[Stored data]
○ ○ ○ ○ ○

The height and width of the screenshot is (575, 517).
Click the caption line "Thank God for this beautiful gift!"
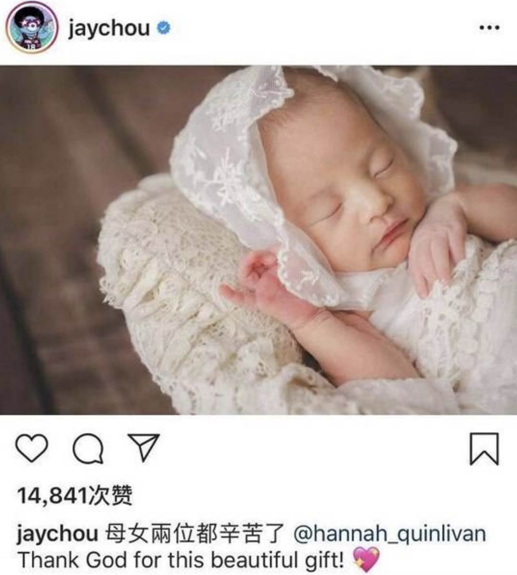181,560
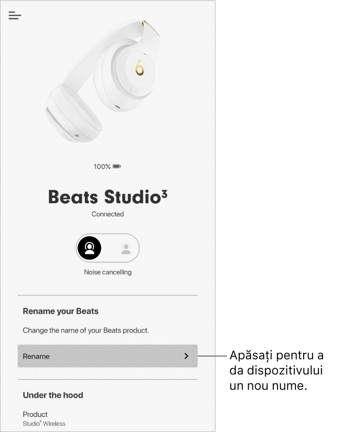Tap the white headphones product image

pos(103,81)
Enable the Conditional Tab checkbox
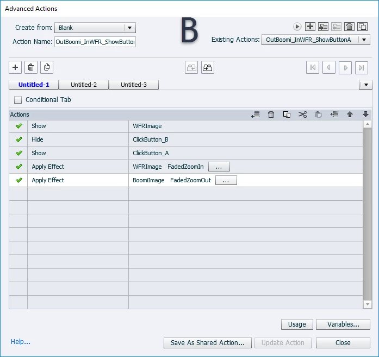Image resolution: width=379 pixels, height=357 pixels. pyautogui.click(x=18, y=100)
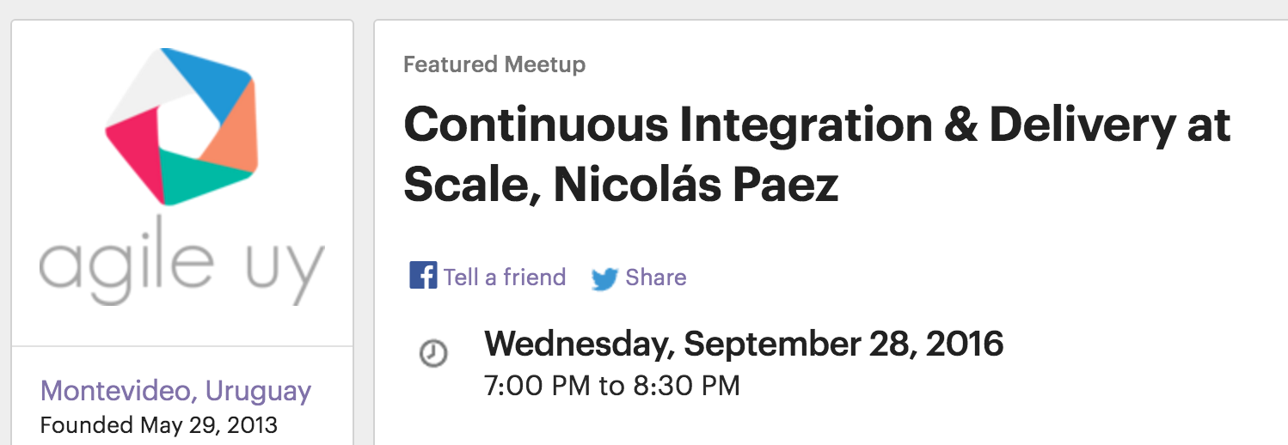Click the Twitter bird icon
1288x445 pixels.
pos(604,278)
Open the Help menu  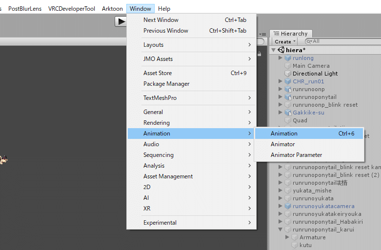coord(164,9)
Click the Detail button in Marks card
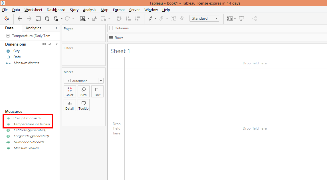The height and width of the screenshot is (180, 327). (x=69, y=105)
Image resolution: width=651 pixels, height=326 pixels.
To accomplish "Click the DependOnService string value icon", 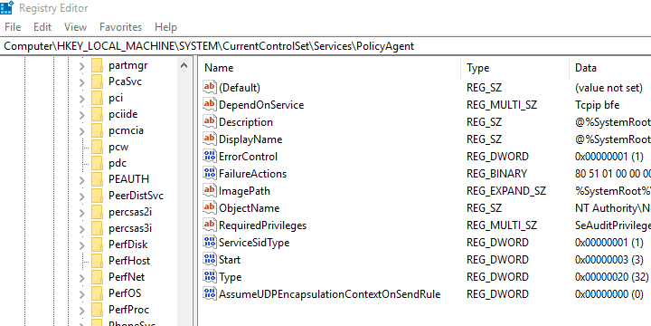I will coord(210,104).
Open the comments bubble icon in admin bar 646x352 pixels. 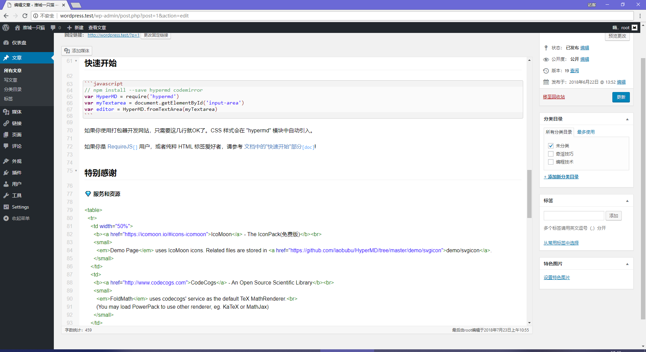53,28
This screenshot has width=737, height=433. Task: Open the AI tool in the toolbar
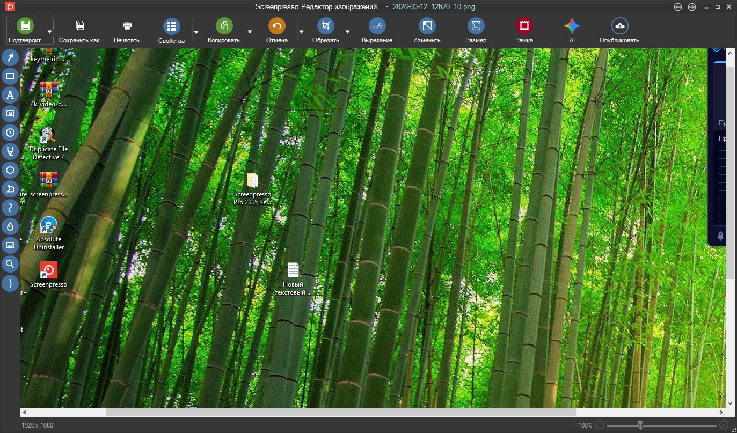pyautogui.click(x=572, y=30)
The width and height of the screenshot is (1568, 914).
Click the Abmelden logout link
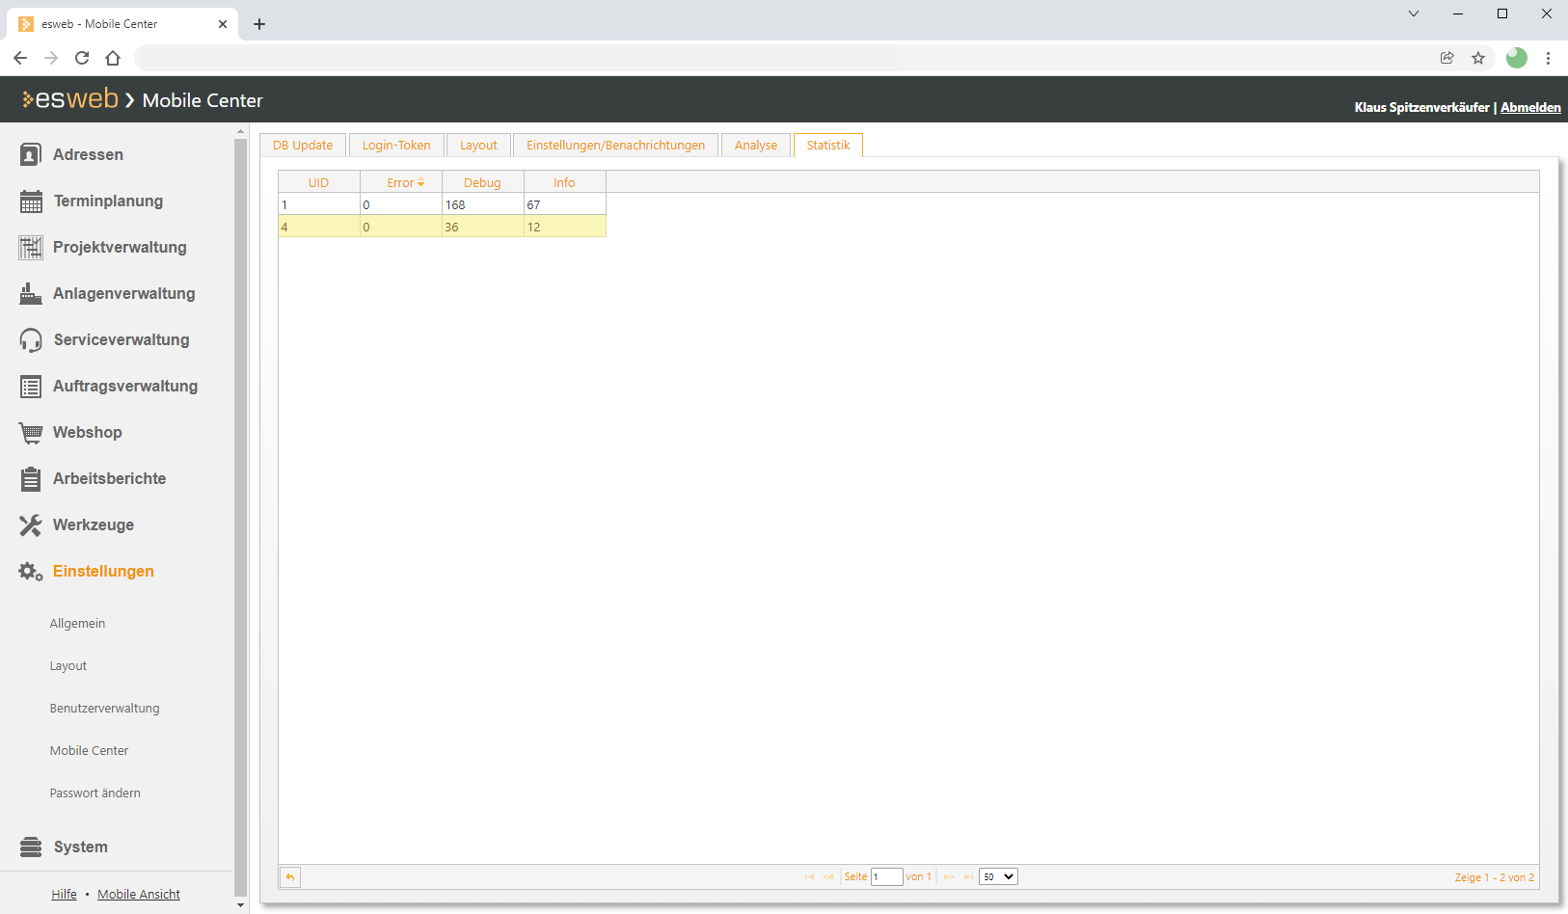(1530, 107)
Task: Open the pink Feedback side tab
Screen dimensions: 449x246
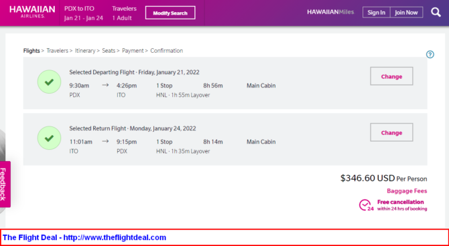Action: coord(5,185)
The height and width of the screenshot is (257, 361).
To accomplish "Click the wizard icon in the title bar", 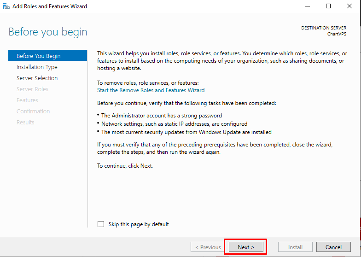I will pos(6,6).
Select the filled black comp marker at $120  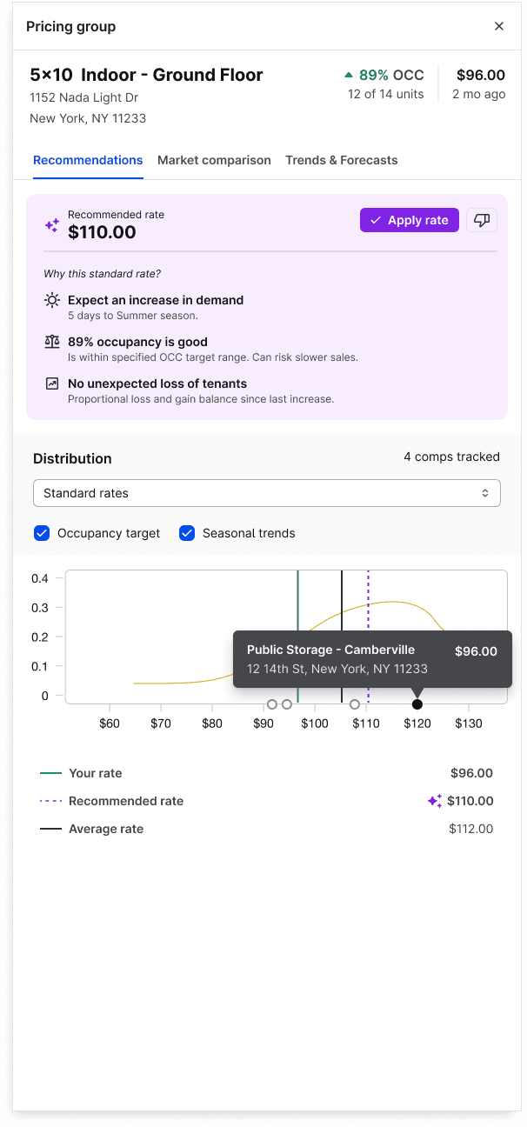pos(417,704)
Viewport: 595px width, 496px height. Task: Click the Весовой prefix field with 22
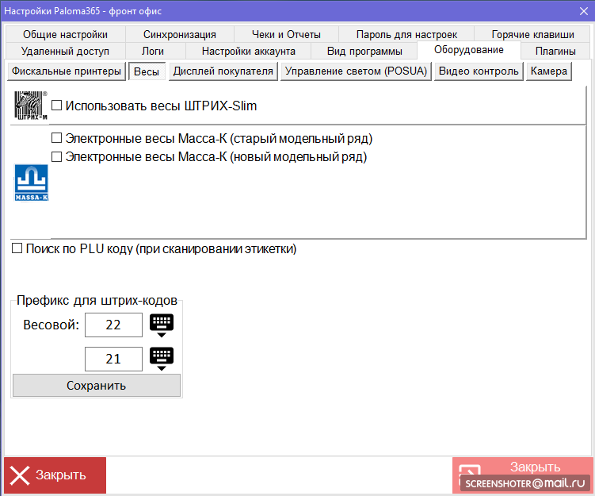point(113,325)
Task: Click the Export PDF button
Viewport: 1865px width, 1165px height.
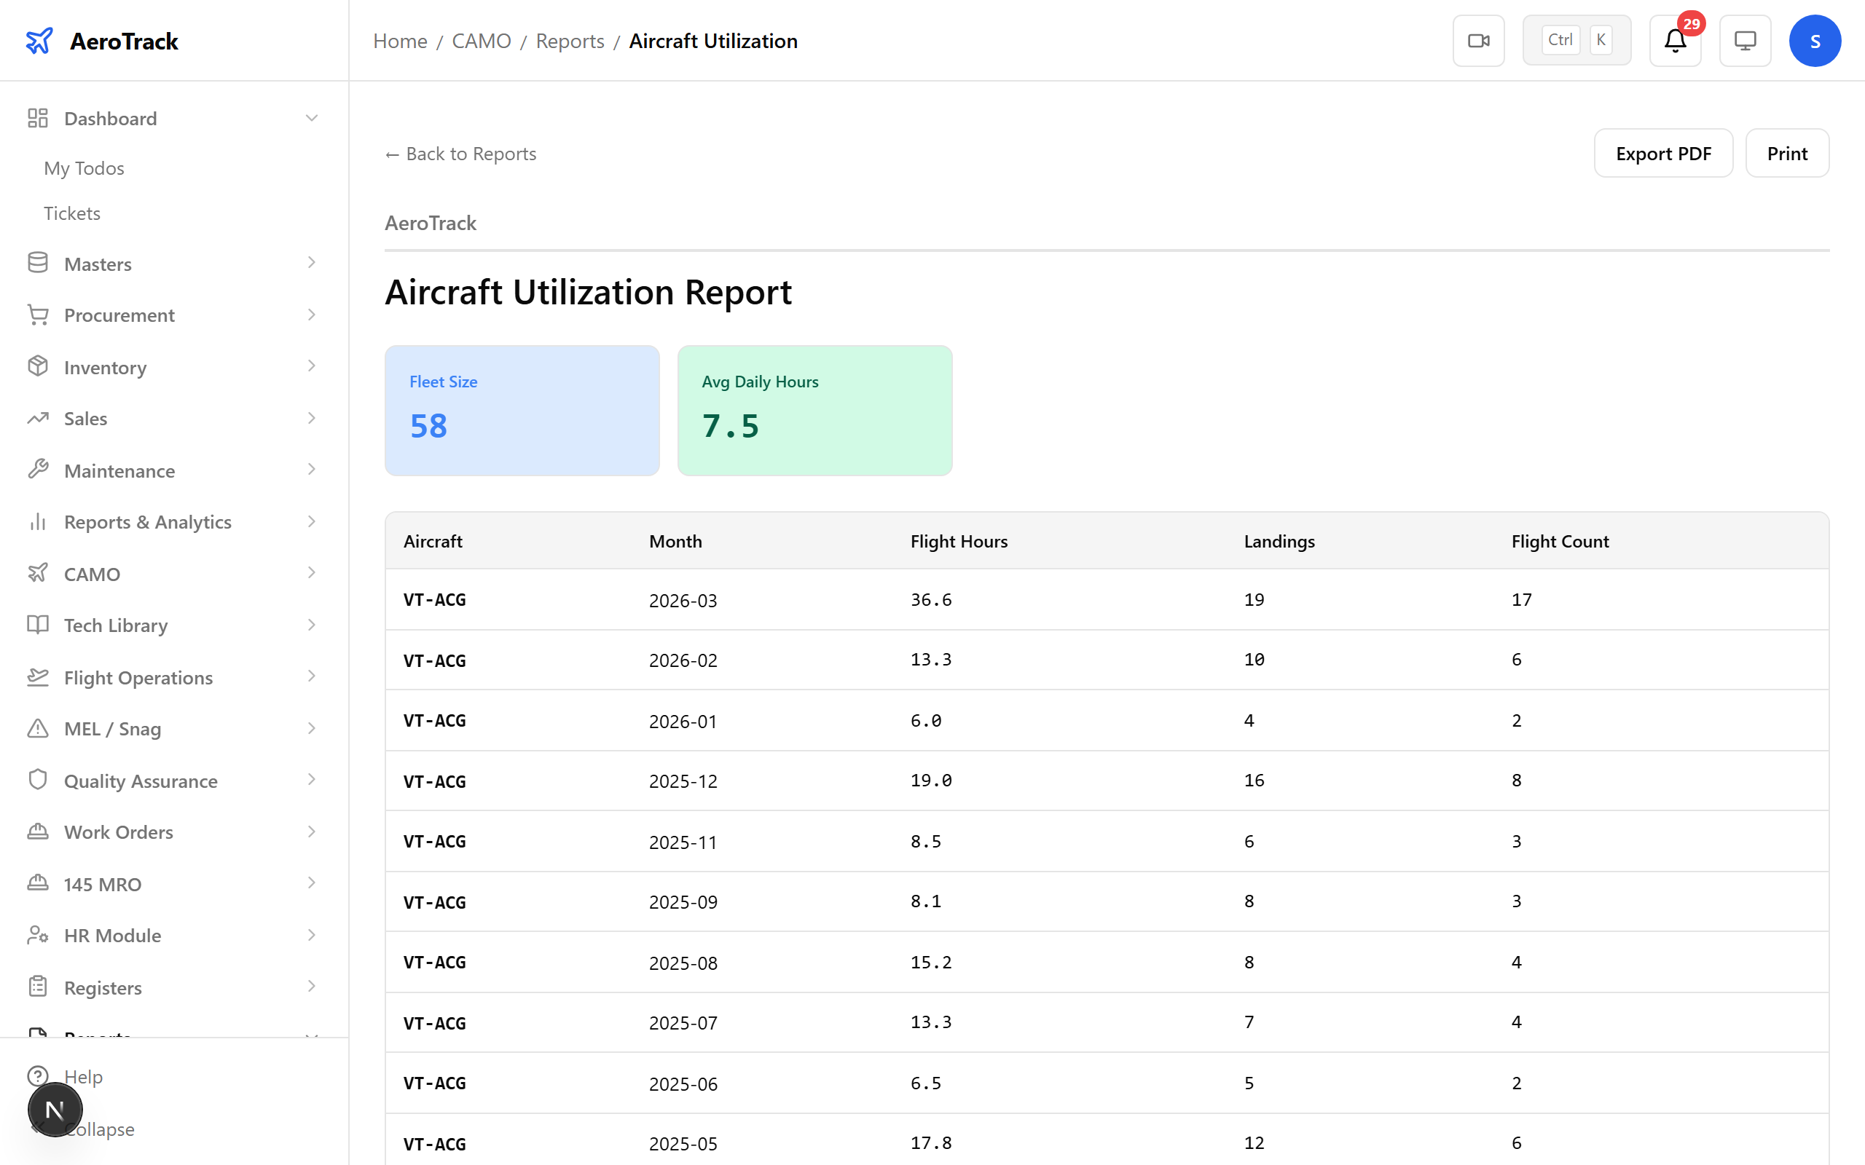Action: (x=1663, y=153)
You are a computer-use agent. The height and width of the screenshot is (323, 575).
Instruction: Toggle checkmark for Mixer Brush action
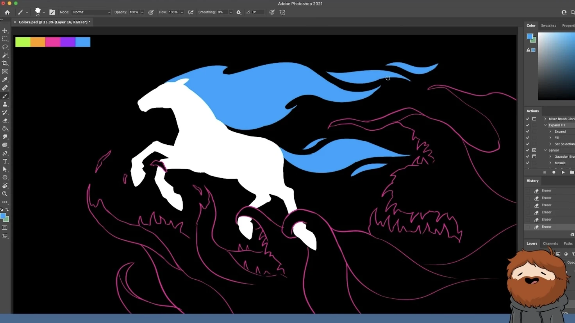[528, 119]
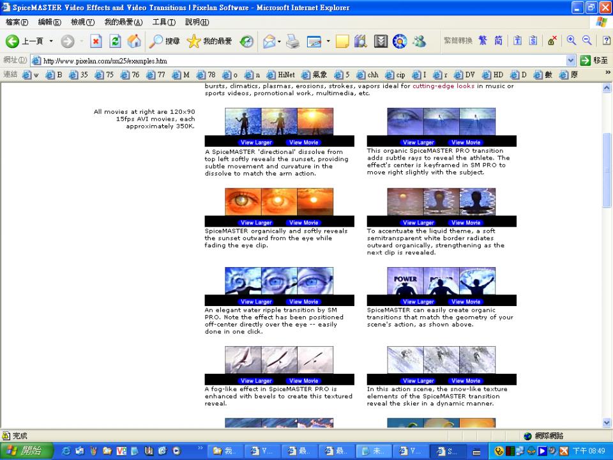
Task: Open the Search toolbar button
Action: coord(165,42)
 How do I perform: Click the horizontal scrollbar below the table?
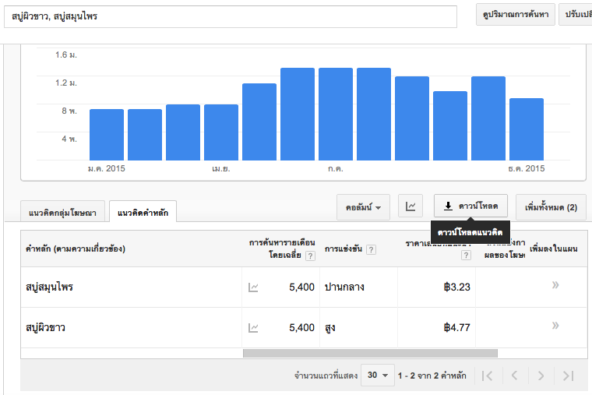click(370, 353)
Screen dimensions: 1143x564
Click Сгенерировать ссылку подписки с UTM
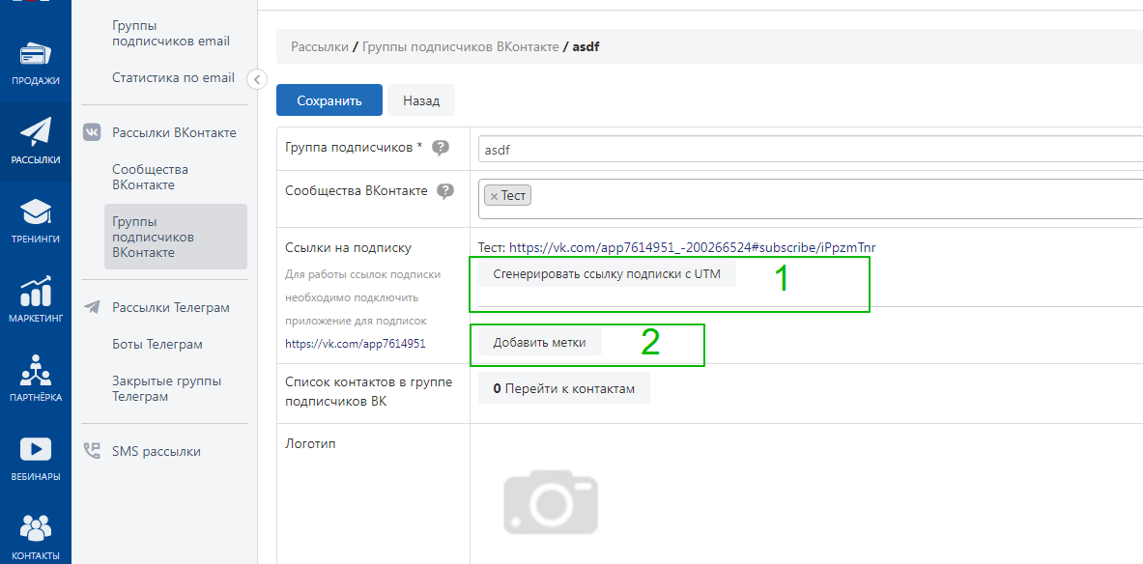coord(606,274)
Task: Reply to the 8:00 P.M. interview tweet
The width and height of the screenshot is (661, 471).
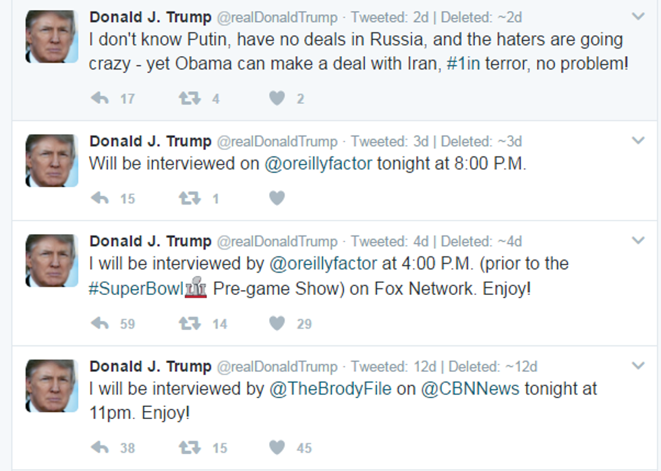Action: (x=100, y=198)
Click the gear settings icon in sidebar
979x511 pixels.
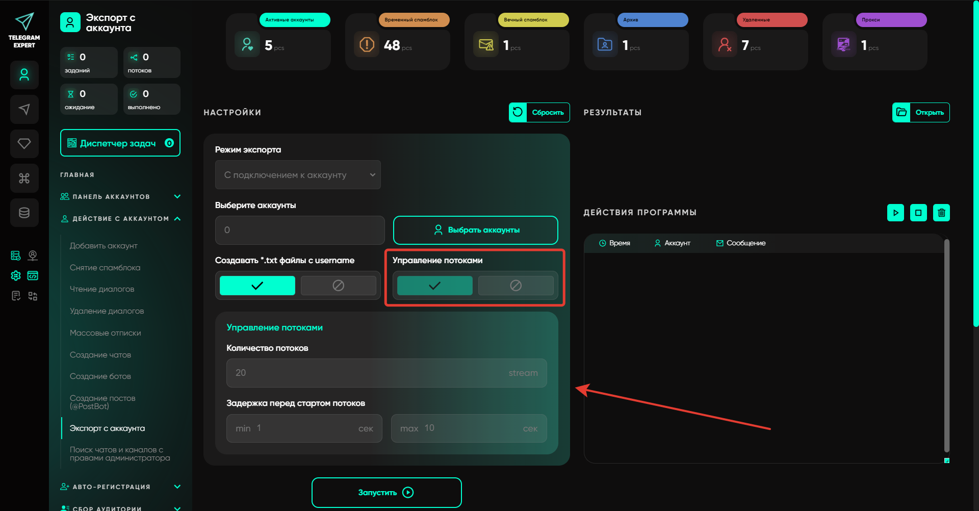pos(16,276)
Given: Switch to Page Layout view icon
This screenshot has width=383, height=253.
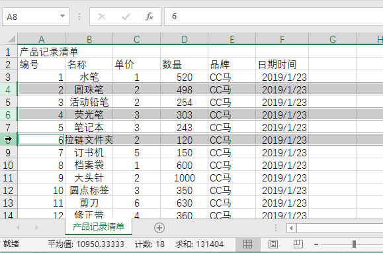Looking at the screenshot, I should coord(273,244).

○ ○ ○ ○ ○

Short task:
Rewrite everything from "How do I perform: Click" down to the end of the items, changing "sidebar" to "side panel" and leaving all else as it is. Omit the pictures.

Output for this exercise:
 How do I perform: Click the horizontal scrollbar below the table?
click(370, 353)
Screen dimensions: 1143x564
Click Сгенерировать ссылку подписки с UTM
coord(606,274)
Task: Reply to the 8:00 P.M. interview tweet
The width and height of the screenshot is (661, 471).
Action: (x=100, y=198)
Click the gear settings icon in side panel
979x511 pixels.
pos(16,276)
Given: Switch to Page Layout view icon
This screenshot has width=383, height=253.
Looking at the screenshot, I should coord(273,244).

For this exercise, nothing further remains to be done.